Start of Block

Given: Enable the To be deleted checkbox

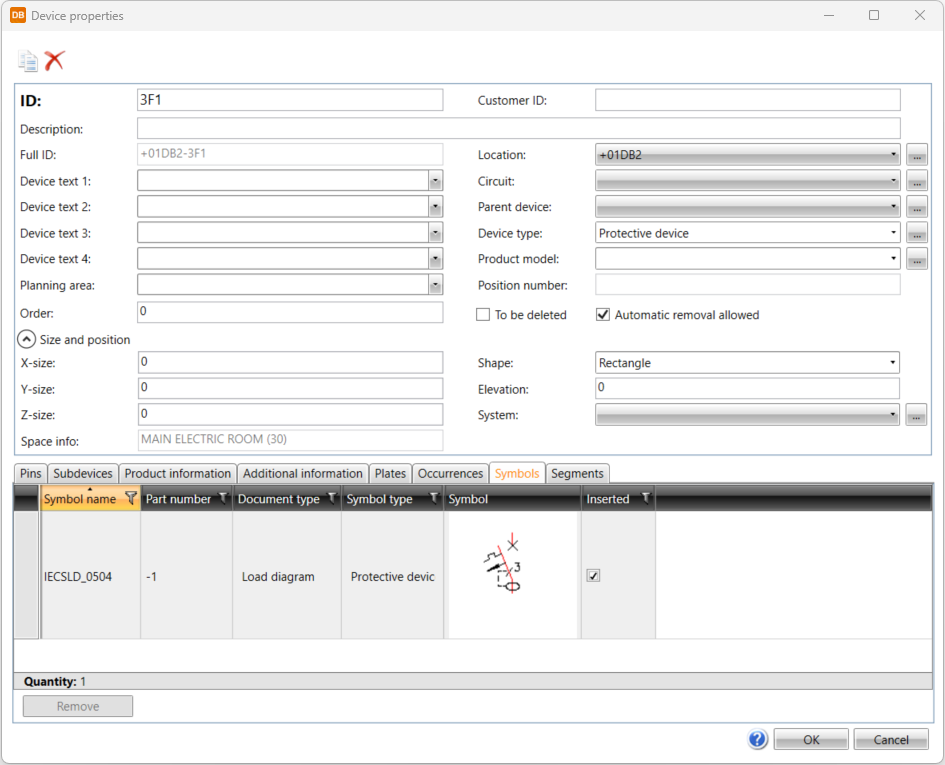Looking at the screenshot, I should (x=483, y=315).
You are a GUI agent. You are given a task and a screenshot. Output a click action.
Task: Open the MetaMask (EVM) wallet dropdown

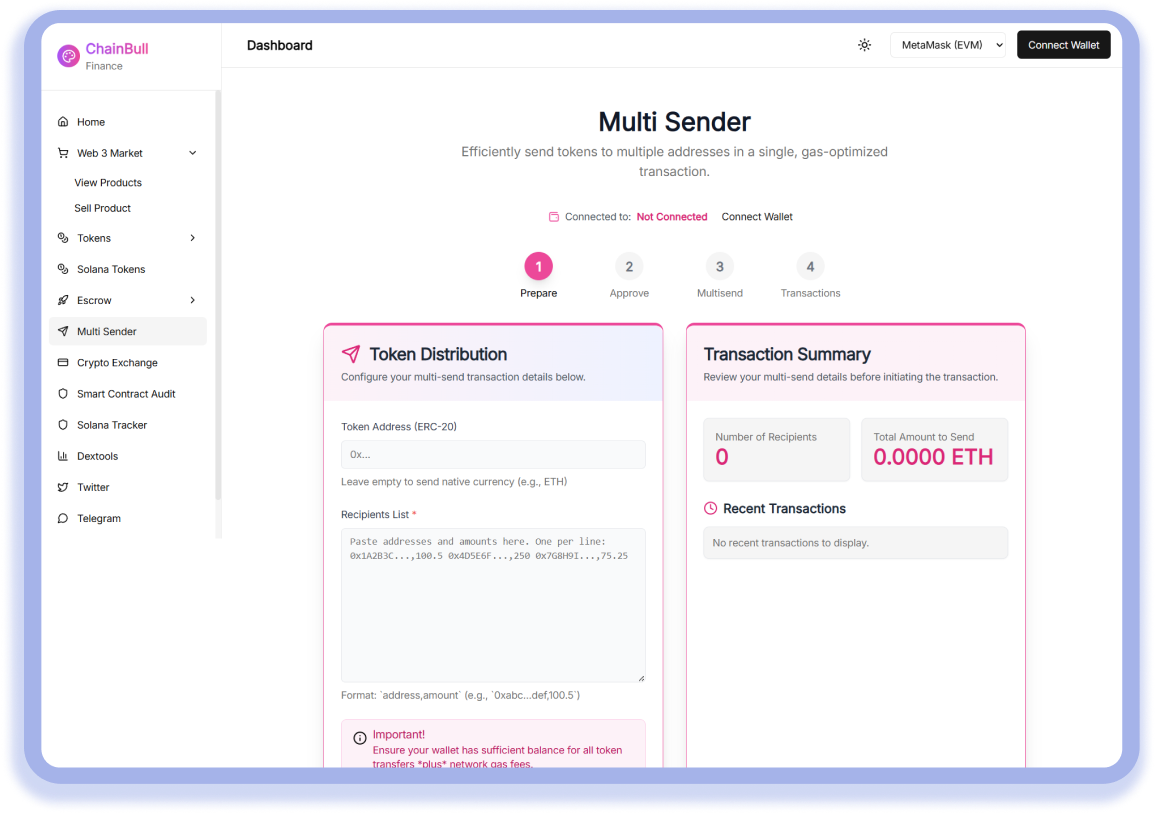pyautogui.click(x=947, y=45)
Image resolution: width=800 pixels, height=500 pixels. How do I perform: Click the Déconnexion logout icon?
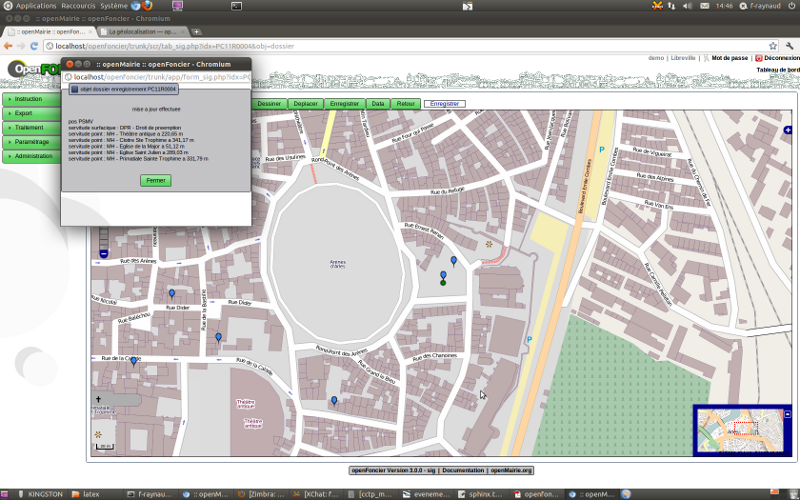759,58
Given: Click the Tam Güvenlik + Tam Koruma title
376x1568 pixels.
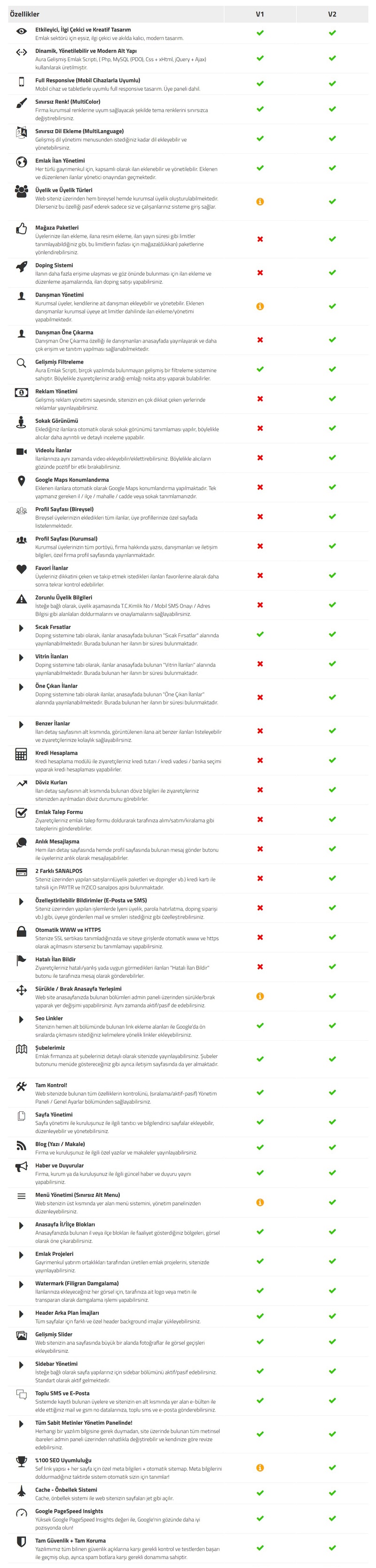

End of Block

What is expected: Restating the data word for word is the task, and pictures are to be omitted.

Exercise output:
Given: Enable the To be deleted checkbox

Looking at the screenshot, I should (x=483, y=315).
You are a GUI agent. You are given a task and a screenshot. Output a click action.
Task: Open the MetaMask (EVM) wallet dropdown

pyautogui.click(x=947, y=45)
Image resolution: width=800 pixels, height=500 pixels. How do I perform: Click the Déconnexion logout icon?
759,58
Given: Click the Tam Güvenlik + Tam Koruma title
376x1568 pixels.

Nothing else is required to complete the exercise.